If you were releasing the aerosols as aerosols themselves, you need to think about spreading them, because otherwise they would just clump together. Then you want them to be the right size, you don't want them to be too big. At that point, the technological challenges become higher, because you need a nozzle capable of spraying aerosols of that exact size. How do you do that, how would that work in the stratosphere, and so on and so forth.

There are lots of engineering challenges involved – will engineers need to discuss these topics more widely in the years to come?

Absolutely. We’re in this kind of weird space where everybody wants to say, for obvious reasons, ‘We're not actually claiming we should do this. We're only investigating these things at a high level to figure out whether it would be feasible.’ So there's a challenge around talking too much about that – when we talk about things in such an idealised way, it's also hard to argue for more involvement from engineers.

But this is clearly changing.

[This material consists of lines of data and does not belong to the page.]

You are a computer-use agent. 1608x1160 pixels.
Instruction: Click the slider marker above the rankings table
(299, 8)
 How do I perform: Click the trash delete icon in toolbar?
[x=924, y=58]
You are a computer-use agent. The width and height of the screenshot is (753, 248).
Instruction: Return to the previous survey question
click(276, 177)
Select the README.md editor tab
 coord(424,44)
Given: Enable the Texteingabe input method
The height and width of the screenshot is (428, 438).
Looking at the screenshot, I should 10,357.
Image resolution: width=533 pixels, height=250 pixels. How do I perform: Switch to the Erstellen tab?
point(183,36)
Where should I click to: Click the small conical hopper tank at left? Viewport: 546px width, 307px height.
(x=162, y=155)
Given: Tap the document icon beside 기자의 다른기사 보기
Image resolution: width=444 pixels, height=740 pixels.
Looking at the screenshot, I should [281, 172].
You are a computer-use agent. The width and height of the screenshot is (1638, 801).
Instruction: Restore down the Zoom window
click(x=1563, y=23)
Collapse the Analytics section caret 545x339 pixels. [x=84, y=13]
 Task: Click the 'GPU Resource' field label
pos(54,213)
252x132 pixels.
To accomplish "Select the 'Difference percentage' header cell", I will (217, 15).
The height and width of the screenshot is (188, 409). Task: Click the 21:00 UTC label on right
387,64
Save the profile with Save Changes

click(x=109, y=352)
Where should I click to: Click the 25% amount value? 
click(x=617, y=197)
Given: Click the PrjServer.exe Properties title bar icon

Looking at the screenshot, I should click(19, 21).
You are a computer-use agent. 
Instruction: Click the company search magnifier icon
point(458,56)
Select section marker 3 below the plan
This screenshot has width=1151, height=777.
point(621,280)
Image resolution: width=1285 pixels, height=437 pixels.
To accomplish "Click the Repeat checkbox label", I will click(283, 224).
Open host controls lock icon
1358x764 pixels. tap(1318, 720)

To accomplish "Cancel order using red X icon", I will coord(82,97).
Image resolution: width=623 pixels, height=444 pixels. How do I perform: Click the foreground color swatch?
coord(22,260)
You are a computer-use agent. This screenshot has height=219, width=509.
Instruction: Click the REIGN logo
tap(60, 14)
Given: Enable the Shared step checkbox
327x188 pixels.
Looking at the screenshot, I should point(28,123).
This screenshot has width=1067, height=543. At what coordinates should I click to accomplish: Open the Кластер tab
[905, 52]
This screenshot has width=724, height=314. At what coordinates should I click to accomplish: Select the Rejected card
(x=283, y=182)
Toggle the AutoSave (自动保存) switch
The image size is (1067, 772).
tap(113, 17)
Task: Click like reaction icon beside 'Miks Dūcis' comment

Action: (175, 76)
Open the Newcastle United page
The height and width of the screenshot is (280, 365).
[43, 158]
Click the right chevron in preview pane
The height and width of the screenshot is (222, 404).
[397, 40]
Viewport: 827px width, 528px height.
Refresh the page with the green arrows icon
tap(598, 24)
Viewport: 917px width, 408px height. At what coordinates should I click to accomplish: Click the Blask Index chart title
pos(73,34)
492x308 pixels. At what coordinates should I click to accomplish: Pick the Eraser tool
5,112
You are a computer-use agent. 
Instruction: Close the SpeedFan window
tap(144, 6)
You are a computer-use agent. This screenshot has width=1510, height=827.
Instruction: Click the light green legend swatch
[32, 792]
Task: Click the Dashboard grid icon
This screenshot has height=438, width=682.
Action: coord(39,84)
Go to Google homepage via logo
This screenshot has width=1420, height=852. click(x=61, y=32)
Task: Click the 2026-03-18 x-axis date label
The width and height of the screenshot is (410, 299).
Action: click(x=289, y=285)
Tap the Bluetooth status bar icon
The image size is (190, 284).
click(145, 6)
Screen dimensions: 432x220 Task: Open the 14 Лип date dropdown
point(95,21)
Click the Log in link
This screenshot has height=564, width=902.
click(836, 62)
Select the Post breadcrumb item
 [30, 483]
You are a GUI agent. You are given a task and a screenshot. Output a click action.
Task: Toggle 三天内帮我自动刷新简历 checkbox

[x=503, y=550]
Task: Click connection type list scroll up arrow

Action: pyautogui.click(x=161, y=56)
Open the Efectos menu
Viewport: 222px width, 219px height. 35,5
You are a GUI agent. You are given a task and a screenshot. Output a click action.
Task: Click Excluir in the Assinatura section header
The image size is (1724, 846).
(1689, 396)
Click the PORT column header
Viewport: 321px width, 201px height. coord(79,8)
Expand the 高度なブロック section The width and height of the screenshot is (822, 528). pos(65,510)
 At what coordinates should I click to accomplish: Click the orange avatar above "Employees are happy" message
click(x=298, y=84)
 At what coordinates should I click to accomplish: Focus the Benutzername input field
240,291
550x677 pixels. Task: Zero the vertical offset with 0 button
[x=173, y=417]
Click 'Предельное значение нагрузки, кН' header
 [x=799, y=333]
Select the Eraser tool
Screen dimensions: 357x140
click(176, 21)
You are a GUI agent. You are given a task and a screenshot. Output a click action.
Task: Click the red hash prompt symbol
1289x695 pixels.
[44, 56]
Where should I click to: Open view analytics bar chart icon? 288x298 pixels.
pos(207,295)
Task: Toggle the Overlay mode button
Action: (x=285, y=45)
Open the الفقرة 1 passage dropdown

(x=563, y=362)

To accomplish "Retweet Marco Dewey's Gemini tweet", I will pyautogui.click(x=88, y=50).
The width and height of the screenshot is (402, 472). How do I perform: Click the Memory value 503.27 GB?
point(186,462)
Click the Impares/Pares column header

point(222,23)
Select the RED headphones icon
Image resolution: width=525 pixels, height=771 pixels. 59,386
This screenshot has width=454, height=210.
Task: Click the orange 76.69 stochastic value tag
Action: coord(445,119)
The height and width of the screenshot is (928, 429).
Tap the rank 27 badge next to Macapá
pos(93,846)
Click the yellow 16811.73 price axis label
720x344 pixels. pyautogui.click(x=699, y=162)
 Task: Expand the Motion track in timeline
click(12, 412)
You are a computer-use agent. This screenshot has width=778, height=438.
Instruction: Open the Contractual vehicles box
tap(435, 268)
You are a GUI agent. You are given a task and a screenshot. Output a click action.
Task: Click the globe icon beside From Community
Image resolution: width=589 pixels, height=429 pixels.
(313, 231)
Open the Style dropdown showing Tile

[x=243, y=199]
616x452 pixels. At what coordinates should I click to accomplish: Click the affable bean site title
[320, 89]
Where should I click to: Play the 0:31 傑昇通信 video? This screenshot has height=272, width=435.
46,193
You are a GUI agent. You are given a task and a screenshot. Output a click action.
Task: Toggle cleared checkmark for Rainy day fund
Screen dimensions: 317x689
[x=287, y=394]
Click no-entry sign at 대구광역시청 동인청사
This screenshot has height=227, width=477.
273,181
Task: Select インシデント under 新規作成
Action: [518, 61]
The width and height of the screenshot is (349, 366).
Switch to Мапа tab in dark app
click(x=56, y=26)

When I talk to people, a lot of them recognise that climate change risks are a huge problem that is not something we're going to easily manage, especially in the next 50 years. A complete reduction of emissions is, long term, the only way we can reduce those risks for good. Perhaps carbon dioxide removal will eventually also help. But for now, as emissions are still large, and carbon dioxide removal looks hard to scale, how do we manage those risks? In this sense, I think that we need to really look into things like geoengineering, which might help bridge this gap.

If there's one thing that engineers have taught me, it's not just about developing the technical capacity. If you are thinking about something bigger, you also need to think about what observational systems do you need, how would your plans change depending on what you learn? The mission-driven research of engineers is much more suited for that than climate scientists.

How do you feel about the future, and whether geoengineering will be required?

So the thing that I feel, like many others really, is that there's an incredible change in how people are perceiving climate change. In a few years, it's moved from something that will happen to somebody else in the future, to something that is happening right now. I'm thinking of heatwaves, flooding, extreme weather events. There's a lot of that.

The other thing that I see is the huge increase in interest, not just from scientists, but from lay people and from governments – even though they might not be ready to admit it – about the topic of geoengineering. So while right now it is true that nobody is demanding to do geoengineering, I think there's a high chance that this could change in the next five years. It could be a country, it could be a group of people, but I find it unlikely to believe that there won't be such a call in the next five to 10 years.

That doesn't mean it’s going to happen. There's a lot of things that hypothetically and theoretically we might think are good, but then for a lot of of political and ethical reasons don’t happen. One can think of GMOs, lab-grown meat. There's tons of reasons why something might make sense in theory but doesn't happen in practice.

On the other hand, we know that fundamentally it would work, and the technical challenges are complicated, but not unsolvable. It's hard, but not as hard as building a nuclear power plant. And so there's this feeling that well, if governments don't get their act together and don't actually make some meaningful decisions, somebody might just go out and do it.

And so eventually, in fact in five years, I feel like we will see actual real demand to deploy, or to start thinking about deployment, and that's where my research sits – once we’re there, people are going to start asking questions. What kind of answers can we provide to them right now?